Posted by Amoebite, August 19, 2009 10:54am | Post a Comment
We are kicking off the celebration in honor of the digitally remastered Beatles reissues set to hit Amoeba September 9! Each Wednesday until September 2, we will present a segment of The Beatles' biography. Then, the week of September 2-9 will be marked here on the blog with a number of Beatles related posts with a huge variety of topics! You can begin with last week's Part One of the fabled band's history if you missed it by clicking right here. Otherwise, we are on to Part Two:

HAMBURG APPRENTICESHIP


beatles hamburg

The rechristened group took a major step towards professionalism in 1960 with the acquisition of Liverpool promoter and club owner Allan Williams as their manager. Williams had co-promoted shows with Larry Parnes, the powerful, insidious London-based manager of such unlikely-named teen idols as Billy Fury and Tommy Steele. He arranged an audition for The Silver Beetles (which now included drummer Tommy Moore) before Parnes, who hired the group for a tour of Scotland backing one of Parnes’ lesser charges, the third-tier singer Johnny Gentle. They returned from the chaotic spring trek broke and bedraggled, but schooled in the verities of lifebeatles hamburg on the rock ‘n’ roll motorway.
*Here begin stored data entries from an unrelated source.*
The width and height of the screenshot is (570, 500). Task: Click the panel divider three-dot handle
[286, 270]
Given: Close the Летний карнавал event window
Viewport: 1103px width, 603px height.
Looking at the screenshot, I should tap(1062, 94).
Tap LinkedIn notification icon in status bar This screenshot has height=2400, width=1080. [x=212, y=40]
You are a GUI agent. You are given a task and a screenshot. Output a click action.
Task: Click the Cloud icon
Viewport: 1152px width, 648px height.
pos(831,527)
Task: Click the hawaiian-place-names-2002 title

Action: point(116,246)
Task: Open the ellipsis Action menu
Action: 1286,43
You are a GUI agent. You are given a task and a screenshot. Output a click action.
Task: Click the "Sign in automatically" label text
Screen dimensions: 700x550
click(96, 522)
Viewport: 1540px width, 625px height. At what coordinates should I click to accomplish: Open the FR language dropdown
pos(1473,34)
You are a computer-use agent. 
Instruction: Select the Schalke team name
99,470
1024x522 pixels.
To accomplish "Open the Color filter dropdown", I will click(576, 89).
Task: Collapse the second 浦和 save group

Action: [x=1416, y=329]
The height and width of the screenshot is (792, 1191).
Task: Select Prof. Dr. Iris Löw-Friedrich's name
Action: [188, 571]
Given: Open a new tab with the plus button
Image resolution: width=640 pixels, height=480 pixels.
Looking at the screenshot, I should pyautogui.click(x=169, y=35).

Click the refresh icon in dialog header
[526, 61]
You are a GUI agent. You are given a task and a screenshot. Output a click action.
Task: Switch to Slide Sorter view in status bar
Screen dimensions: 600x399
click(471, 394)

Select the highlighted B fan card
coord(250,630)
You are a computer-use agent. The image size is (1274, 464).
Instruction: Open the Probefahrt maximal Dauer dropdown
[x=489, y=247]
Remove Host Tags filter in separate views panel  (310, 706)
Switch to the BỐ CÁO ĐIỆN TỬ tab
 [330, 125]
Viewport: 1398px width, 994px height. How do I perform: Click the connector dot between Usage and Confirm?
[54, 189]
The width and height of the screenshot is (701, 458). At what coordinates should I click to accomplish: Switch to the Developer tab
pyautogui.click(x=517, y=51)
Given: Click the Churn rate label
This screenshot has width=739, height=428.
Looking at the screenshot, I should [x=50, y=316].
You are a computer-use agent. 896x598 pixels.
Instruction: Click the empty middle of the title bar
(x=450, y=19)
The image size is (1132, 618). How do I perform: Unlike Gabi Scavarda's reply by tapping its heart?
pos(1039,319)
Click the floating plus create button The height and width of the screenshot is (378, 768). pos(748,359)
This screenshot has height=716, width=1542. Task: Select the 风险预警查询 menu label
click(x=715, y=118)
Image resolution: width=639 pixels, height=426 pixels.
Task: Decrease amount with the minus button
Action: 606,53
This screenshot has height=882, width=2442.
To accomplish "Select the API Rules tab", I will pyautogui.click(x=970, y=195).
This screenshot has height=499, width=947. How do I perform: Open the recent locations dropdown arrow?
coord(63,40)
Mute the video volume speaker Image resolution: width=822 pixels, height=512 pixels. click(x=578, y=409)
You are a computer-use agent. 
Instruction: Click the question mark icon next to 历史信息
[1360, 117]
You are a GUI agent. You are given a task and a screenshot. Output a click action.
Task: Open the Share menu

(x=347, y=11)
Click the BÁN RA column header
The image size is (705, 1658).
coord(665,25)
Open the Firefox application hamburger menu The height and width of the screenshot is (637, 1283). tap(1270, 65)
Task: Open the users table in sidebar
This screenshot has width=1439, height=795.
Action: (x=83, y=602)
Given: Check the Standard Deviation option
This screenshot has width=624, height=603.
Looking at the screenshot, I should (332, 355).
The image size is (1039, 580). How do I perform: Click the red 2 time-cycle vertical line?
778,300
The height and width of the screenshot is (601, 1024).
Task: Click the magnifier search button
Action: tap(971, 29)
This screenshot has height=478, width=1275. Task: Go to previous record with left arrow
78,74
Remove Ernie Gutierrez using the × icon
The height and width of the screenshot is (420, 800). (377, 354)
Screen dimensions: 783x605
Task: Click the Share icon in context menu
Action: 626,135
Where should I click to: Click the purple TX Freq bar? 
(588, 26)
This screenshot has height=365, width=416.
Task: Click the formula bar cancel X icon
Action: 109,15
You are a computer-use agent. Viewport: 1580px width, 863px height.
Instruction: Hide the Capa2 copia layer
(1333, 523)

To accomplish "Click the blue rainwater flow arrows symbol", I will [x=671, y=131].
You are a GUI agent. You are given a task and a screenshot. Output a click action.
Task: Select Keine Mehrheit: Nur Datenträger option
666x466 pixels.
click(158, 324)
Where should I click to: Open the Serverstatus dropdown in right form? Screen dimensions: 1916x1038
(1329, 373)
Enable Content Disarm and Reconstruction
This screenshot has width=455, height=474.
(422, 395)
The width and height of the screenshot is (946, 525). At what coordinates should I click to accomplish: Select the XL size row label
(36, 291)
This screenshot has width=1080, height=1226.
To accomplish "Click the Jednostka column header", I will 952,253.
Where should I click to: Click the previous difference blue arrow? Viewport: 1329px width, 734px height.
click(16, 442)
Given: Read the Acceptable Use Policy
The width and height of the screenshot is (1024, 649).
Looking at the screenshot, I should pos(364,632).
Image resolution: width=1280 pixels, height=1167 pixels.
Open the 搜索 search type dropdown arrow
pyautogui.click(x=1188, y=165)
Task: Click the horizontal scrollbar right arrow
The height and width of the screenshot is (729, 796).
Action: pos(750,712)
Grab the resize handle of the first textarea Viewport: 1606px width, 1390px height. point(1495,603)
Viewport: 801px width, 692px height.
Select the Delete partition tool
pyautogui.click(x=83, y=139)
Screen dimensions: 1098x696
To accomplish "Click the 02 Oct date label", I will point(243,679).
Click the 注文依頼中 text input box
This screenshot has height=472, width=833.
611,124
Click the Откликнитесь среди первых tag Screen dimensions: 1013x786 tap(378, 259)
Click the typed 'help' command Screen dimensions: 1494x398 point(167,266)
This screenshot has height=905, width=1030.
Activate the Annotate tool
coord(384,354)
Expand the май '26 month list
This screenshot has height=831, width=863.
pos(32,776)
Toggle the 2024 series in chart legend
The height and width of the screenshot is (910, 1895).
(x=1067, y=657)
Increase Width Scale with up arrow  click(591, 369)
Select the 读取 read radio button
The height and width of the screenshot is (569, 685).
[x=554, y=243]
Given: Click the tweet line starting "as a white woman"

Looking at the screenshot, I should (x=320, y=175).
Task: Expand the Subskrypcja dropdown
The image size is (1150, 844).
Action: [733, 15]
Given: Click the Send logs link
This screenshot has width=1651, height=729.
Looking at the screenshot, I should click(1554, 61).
In the summer of 1960, a chance meeting between Williams and a German club owner opened an opportunity for his group – now permanently known as The Beatles – to play a run of shows at a venue in Hamburg. Then minus a drummer and desperate for the employment, the band quickly drafted the handsome, diffident son of Casbah owner Mona Best, Pete Best, whose band The Blackjacks was in the process of dissolving. In August 1960, the quintet set forth on a fateful ferry voyage to the continent.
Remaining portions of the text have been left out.